O embate judicial envolvendo a cantora Jojo Todynho e sua antiga colega de classe ganhou um capítulo decisivo nos tribunais do Rio de Janeiro. A funkeira protocolou oficialmente sua contestação no processo movido por Gabriela dos Santos Nascimento.
A estudante de Direito exige o pagamento de R$ 100 mil sob a alegação de ter sido vítima de violência física e verbal no campus. O episódio teria ocorrido nas dependências da instituição de ensino onde a famosa cursava a graduação.
A estratégia adotada pelo corpo jurídico da influenciadora ataca frontalmente a falta de provas materiais apresentadas na petição inicial. Os advogados tentam descredibilizar a narrativa de humilhação sustentada pela autora da ação.

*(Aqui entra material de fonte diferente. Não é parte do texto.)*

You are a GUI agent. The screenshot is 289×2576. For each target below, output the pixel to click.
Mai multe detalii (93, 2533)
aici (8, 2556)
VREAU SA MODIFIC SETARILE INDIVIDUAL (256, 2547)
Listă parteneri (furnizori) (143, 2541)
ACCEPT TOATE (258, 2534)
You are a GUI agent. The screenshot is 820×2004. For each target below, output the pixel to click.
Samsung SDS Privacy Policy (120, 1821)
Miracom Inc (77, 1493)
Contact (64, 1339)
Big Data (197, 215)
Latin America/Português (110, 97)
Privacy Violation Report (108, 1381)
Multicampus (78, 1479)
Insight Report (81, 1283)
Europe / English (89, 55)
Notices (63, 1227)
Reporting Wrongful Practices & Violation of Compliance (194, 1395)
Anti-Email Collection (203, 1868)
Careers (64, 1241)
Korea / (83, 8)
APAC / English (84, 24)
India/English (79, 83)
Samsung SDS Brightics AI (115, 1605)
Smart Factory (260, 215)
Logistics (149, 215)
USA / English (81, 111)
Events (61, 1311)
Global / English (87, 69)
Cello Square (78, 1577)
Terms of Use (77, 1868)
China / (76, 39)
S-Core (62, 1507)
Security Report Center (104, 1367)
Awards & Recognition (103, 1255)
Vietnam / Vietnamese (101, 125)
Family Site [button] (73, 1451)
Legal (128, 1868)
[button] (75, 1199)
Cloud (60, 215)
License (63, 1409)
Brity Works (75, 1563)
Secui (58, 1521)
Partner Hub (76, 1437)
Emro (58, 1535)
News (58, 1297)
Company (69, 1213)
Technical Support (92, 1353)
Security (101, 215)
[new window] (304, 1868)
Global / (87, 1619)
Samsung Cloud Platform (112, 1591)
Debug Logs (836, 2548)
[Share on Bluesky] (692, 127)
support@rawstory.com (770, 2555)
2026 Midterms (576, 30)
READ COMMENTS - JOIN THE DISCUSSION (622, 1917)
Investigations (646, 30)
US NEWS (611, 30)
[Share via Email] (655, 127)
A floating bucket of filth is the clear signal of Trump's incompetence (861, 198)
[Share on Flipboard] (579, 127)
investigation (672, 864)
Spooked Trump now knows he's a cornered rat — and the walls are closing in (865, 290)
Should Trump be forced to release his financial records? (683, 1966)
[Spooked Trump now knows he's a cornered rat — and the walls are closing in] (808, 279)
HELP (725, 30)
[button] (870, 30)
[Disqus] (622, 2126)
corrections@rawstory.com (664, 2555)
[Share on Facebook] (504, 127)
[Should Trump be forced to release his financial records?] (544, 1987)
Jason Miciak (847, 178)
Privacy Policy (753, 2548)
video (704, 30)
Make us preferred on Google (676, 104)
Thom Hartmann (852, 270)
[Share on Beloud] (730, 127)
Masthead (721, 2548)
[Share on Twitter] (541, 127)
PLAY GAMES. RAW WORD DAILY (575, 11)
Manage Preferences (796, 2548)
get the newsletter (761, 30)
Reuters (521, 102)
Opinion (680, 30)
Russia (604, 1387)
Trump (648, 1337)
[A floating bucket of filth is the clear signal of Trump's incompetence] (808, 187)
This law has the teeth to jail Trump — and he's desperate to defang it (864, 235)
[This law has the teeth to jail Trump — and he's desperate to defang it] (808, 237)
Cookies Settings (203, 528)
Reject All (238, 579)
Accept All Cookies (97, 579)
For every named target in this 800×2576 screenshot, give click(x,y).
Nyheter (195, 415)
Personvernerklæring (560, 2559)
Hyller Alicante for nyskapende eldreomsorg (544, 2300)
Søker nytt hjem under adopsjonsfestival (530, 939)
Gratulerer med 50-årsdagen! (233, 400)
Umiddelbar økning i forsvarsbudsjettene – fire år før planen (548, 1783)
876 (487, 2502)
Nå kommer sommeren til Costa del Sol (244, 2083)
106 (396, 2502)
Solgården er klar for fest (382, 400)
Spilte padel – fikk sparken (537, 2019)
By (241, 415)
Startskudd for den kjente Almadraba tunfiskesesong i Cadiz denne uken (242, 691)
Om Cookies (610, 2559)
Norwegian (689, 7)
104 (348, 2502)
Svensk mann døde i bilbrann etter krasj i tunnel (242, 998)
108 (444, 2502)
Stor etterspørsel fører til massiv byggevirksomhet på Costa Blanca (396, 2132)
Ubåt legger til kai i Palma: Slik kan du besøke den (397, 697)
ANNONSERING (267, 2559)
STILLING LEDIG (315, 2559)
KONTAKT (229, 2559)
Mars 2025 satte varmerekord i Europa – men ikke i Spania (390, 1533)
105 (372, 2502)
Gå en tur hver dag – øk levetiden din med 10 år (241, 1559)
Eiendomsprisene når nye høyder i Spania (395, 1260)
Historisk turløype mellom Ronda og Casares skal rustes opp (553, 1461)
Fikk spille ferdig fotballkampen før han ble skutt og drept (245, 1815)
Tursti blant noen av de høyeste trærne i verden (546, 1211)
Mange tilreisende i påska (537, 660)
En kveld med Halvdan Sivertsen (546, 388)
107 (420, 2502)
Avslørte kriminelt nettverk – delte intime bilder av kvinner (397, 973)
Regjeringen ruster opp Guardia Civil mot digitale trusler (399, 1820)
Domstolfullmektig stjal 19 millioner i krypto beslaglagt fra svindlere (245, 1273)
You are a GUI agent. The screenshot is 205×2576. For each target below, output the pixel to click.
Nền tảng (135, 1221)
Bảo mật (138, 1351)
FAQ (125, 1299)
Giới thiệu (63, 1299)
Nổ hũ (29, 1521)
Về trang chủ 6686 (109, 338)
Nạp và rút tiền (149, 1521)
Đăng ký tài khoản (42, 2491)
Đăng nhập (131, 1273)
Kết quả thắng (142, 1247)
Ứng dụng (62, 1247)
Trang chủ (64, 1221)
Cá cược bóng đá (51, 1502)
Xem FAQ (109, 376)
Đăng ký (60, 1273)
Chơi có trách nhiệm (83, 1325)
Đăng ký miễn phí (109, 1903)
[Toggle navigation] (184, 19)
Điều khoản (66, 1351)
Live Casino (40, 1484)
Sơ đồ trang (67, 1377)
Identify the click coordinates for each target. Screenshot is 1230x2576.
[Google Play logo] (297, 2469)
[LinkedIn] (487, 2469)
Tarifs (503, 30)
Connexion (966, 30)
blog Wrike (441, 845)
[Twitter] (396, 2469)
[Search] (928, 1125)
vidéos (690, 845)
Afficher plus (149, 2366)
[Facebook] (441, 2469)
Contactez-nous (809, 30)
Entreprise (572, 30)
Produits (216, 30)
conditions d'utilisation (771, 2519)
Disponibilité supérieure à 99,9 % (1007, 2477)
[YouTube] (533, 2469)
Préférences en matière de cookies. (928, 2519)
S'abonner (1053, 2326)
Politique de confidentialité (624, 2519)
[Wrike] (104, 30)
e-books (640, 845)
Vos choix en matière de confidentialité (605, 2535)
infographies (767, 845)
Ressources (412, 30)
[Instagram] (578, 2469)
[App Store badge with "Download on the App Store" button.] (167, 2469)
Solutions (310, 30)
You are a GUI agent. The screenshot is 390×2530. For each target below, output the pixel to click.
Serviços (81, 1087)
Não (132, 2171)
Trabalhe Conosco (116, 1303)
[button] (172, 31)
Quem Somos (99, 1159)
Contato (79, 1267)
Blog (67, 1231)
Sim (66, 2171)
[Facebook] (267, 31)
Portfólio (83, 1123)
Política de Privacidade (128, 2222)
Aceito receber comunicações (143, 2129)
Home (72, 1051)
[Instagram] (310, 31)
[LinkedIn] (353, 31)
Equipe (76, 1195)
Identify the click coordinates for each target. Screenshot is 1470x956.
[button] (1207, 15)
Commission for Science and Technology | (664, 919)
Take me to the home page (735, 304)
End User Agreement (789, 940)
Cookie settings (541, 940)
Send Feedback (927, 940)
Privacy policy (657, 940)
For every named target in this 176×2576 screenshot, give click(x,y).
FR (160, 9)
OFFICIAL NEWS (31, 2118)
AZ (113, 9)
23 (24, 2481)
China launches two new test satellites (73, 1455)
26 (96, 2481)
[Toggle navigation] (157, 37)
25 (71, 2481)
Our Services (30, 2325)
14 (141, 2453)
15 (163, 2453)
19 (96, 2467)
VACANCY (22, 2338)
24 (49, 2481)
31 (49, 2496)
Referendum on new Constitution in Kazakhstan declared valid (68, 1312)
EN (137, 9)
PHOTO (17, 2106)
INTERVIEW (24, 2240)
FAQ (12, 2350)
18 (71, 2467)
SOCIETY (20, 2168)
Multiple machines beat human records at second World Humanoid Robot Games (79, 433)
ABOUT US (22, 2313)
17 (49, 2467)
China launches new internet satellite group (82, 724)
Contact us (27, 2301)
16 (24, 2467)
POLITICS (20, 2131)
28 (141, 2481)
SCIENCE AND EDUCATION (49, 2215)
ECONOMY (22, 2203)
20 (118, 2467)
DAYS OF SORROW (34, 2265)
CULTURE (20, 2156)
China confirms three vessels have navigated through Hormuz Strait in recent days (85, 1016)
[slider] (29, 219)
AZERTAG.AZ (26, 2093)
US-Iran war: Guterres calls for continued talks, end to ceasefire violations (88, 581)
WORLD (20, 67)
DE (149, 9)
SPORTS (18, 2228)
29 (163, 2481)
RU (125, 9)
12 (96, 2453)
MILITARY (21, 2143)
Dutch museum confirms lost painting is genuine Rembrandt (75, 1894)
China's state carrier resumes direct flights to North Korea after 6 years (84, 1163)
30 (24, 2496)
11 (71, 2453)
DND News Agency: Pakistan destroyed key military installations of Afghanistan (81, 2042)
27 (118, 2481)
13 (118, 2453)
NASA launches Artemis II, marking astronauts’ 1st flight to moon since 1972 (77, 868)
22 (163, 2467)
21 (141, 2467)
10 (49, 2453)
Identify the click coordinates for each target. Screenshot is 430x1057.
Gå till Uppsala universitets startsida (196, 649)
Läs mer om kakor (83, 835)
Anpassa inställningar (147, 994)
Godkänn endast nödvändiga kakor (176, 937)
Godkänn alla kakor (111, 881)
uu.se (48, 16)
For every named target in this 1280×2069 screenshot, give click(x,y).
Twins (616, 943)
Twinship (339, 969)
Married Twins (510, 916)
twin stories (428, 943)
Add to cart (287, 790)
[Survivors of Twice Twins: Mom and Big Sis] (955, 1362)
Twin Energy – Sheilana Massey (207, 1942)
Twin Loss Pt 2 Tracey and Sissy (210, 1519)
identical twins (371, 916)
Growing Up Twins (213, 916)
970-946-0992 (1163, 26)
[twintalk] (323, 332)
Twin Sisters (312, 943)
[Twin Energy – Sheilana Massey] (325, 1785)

Vídeo sob análise e contradições em exame médico
O principal argumento apresentado pela defesa de Jordana Gleise se baseia na fragilidade dos registros audiovisuais anexados ao processo. Um parecer técnico particular encomendado pela artista analisou as imagens que circularam na internet.
De acordo com o documento, a gravação de celular que viralizou nas redes sociais possui baixa qualidade. A perícia privada concluiu que o ângulo e a resolução não permitem cravar que o tapa realmente aconteceu.
A equipe da famosa também explorou lacunas no laudo do exame de corpo de delito realizado na época da confusão. O documento médico aponta que a própria estudante demonstrou incerteza ao falar com os peritos.
Durante o exame clínico, Gabriela não soube explicar a origem exata da escoriação encontrada em seu rosto. A jovem teria manifestado dúvidas se a marca na pele teria sido provocada de fato pela dona do hit Que Tiro Foi Esse.
Os advogados da cantora reforçam que não há comprovação de nenhuma discussão prévia entre as duas. A defesa alega que o processo não traz falas ou ofensas que justifiquem o início do atrito na faculdade.
Suposta vítima gerou o próprio desgaste na mídia
Outro ponto central da contestação joga a culpa da exposição excessiva sobre os ombros da própria estudante universitária. Jojo alega que a repercussão massiva do caso na imprensa foi alimentada por Gabriela.
A artista pontuou que se manteve em silêncio absoluto sobre a briga em seus perfis oficiais. Ela argumenta que nunca divulgou o nome ou o rosto da ex-colega para seus milhões de seguidores.
A postura da aluna, que concedeu entrevistas para programas de televisão e portais de fofoca, é vista pela defesa como autopromoção. Para os advogados, se houve danos à imagem da jovem, eles foram causados por ela mesma.
A defesa questiona ainda a ausência de atestados médicos ou psicológicos atualizados que comprovem o abalo emocional alegado. Não foram anexados recibos de medicamentos, consultas ou tratamentos psiquiátricos no processo.
A vida acadêmica e profissional da estudante também não teria sofrido prejuízos práticos. Os representantes de Jojo fecham a peça afirmando que o valor de R$ 100 mil é abusivo e pedem a redução drástica em caso de condenação.
Entenda a origem da briga que foi parar nos tribunais
A disputa começou após um desentendimento no pátio da faculdade de Direito, que acabou virando caso de polícia. Gabriela desistiu de um primeiro processo protocolado em 2024, mas decidiu acionar a artista novamente.
Na nova ação judicial, a estudante relata ter sido humilhada na frente de dezenas de testemunhas. Ela afirma que o tapa desferido pela funkeira causou marcas físicas e desencadeou crises intensas de ansiedade.
A autora do processo cita o temperamento explosivo e o histórico de desavenças públicas da cantora na televisão. O objetivo da indenização alta seria dar uma lição pedagógica para frear o comportamento da famosa.
O caso segue em tramitação na comarca da capital fluminense, aguardando a manifestação do juiz sobre a produção de novas provas. Ambas as partes devem ser intimadas para uma audiência de conciliação nos próximos meses.